Collected data entries
----
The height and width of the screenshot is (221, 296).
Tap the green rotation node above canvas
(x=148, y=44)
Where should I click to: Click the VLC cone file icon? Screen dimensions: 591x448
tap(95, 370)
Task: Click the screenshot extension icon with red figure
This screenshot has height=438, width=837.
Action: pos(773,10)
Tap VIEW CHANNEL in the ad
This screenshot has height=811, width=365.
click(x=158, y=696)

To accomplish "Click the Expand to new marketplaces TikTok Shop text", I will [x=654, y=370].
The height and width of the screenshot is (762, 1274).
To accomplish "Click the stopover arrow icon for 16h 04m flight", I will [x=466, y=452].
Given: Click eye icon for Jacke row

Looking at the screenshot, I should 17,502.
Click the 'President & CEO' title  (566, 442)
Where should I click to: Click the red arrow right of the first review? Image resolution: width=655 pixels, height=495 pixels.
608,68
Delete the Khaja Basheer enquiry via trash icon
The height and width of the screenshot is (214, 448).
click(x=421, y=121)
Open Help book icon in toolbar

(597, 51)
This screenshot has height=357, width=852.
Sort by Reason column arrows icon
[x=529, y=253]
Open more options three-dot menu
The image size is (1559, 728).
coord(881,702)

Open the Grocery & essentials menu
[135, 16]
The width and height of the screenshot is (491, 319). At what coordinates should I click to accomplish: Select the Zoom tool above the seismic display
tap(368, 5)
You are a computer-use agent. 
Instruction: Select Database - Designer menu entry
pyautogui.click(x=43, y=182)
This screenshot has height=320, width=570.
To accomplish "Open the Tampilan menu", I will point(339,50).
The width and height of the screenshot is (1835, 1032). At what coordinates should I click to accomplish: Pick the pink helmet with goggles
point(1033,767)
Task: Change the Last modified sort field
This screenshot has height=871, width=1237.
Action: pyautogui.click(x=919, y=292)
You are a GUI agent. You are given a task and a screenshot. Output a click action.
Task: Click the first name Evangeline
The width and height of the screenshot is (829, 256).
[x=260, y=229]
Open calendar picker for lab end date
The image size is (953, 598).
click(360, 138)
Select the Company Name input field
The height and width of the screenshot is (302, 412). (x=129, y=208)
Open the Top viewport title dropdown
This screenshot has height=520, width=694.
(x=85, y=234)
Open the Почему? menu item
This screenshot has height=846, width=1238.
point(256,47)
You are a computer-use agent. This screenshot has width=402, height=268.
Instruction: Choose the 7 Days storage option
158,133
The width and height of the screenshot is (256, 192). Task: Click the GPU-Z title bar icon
----
### EXERCISE PROMPT
Full transcription, please: every entry, exactly as written.

### THE COMPLETED TASK
The height and width of the screenshot is (221, 296).
Tap the green rotation node above canvas
(x=148, y=44)
Where should I click to: Click the VLC cone file icon? Screen dimensions: 591x448
tap(95, 370)
Task: Click the screenshot extension icon with red figure
This screenshot has height=438, width=837.
Action: pos(773,10)
Tap VIEW CHANNEL in the ad
This screenshot has height=811, width=365.
click(x=158, y=696)

To accomplish "Click the Expand to new marketplaces TikTok Shop text", I will [x=654, y=370].
The height and width of the screenshot is (762, 1274).
To accomplish "Click the stopover arrow icon for 16h 04m flight", I will [x=466, y=452].
Given: Click eye icon for Jacke row

Looking at the screenshot, I should 17,502.
Click the 'President & CEO' title  (566, 442)
Where should I click to: Click the red arrow right of the first review? Image resolution: width=655 pixels, height=495 pixels.
608,68
Delete the Khaja Basheer enquiry via trash icon
The height and width of the screenshot is (214, 448).
click(x=421, y=121)
Open Help book icon in toolbar

(597, 51)
This screenshot has height=357, width=852.
Sort by Reason column arrows icon
[x=529, y=253]
Open more options three-dot menu
The image size is (1559, 728).
coord(881,702)

Open the Grocery & essentials menu
[135, 16]
The width and height of the screenshot is (491, 319). At what coordinates should I click to accomplish: Select the Zoom tool above the seismic display
tap(368, 5)
You are a computer-use agent. 
Instruction: Select Database - Designer menu entry
pyautogui.click(x=43, y=182)
This screenshot has height=320, width=570.
To accomplish "Open the Tampilan menu", I will point(339,50).
The width and height of the screenshot is (1835, 1032). At what coordinates should I click to accomplish: Pick the pink helmet with goggles
point(1033,767)
Task: Change the Last modified sort field
This screenshot has height=871, width=1237.
Action: pyautogui.click(x=919, y=292)
You are a GUI agent. You are given a task and a screenshot. Output a click action.
Task: Click the first name Evangeline
The width and height of the screenshot is (829, 256).
[x=260, y=229]
Open calendar picker for lab end date
The image size is (953, 598).
click(360, 138)
Select the Company Name input field
The height and width of the screenshot is (302, 412). (x=129, y=208)
Open the Top viewport title dropdown
This screenshot has height=520, width=694.
(x=85, y=234)
Open the Почему? menu item
This screenshot has height=846, width=1238.
point(256,47)
You are a computer-use agent. This screenshot has width=402, height=268.
Instruction: Choose the 7 Days storage option
158,133
The width and height of the screenshot is (256, 192). Task: Click the GPU-Z title bar icon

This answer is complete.